Overriding Vetoes

Democrats are plotting a rapid override of three expected vetoes of spending bills by George W. Bush, who did not veto a single bill until his sixth year as president.

The first override of Bush’s presidency is certain on the water projects bill, a favorite source of pork for Congress that passed this year by the usual overwhelming margin. Democratic leaders plan to keep passing bills to expand the State Children’s Health Insurance Program (SCHIP) until enough shaky Republican House members succumb to get the two-thirds override vote.

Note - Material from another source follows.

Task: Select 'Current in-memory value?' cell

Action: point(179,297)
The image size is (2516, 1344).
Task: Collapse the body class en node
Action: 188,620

The third attempted override would involve a contemplated merger of Defense appropriations with spending for Labor-HHS. That package would contain so many pet earmarks for individual lawmakers that it would be difficult to sustain a veto.


One origin of "Reagan 21," a bicameral Republican reform caucus unveiled Wednesday, is disgust by a junior House member, Rep. John Campbell, with freewheeling use of earmarks by one of the party’s senior figures, Rep. Jerry Lewis.

Campbell, in his first full year in Congress, earlier this session stopped coming to California GOP House delegation caucuses because Lewis was attending them. Lewis’s earmarks for friends generated Justice Department scrutiny, but he remained as ranking Republican on the House Appropriations Committee.

Reagan 21, committed to "a 21st Century conservative governing philosophy," pledges to end all earmarks. Its founding statement calls it "essential that all public officials, including Members of Congress, be held to the highest possible standard." In addition to Campbell and other House reformers, the group includes Sens. Tom Coburn and Jim DeMint.


Gen. Michael V. Hayden, the CIA director coming under heavy Democratic fire for the first time, maintains good personal relations with one of the Bush administration’s sharpest Democratic critics: Sen. Patrick Leahy.

Hayden has been attacked recently for launching an inquiry into CIA Inspector General John Helgerson because he has come down hard on the agency’s treatment of detained prisoners. Hayden has recently discussed the situation privately with Leahy, a former vice chairman of the Senate Intelligence Committee.

A career Air Force staff officer, Hayden was named director of the National Security Agency by President Bill Clinton in his last year as president and was held over by President Bush. Republican members of Congress have complained privately that Hayden is too chummy with Democrats.


A survey by the conservative weekly Human Events, participated in by over 2,000 subscribers and other people on its e-mail lists, showed they narrowly preferred former Sen. Fred Thompson for the Republican presidential nomination.

Thompson had 25 percent, followed by former New York Mayor Rudy Giuliani at 20 percent, former Arkansas Gov. Mike Huckabee with 19 percent and former Massachusetts Gov. Mitt Romney at 13 percent. Outcomes for other candidates were Reps. Ron Paul and Duncan Hunter, 8 percent each; Rep. Tom Tancredo, 5 percent; and Sen. John McCain, dead last at 2 percent.

McCain’s low standing could be attributed to his position on illegal immigration, which was voted the most important issue raised by Human Events. Health came in last among the listed issues.


Liberal Republican Sen. Olympia Snowe of Maine broke a solid Republican front on the Senate Finance Committee asking Democratic Chairman Max Baucus for committee consideration of a no-increase tax package.

Snowe did not sign the letter Wednesday calling for relief from expansion of the individual Alternative Minimum Tax (AMT) without offsetting increases in tax revenue. "We are willing to work with you," the Republicans told Baucus, "to pass tax relief, including relief for the AMT, that does not include tax increases."

Sen. Chuck Grassley, ranking Republican on the Finance Committee and  a maverick on tax issues recently, led off the party letter. Signers included moderate Sen. Gordon Smith, who faces a serious challenge for re-election in Oregon next year.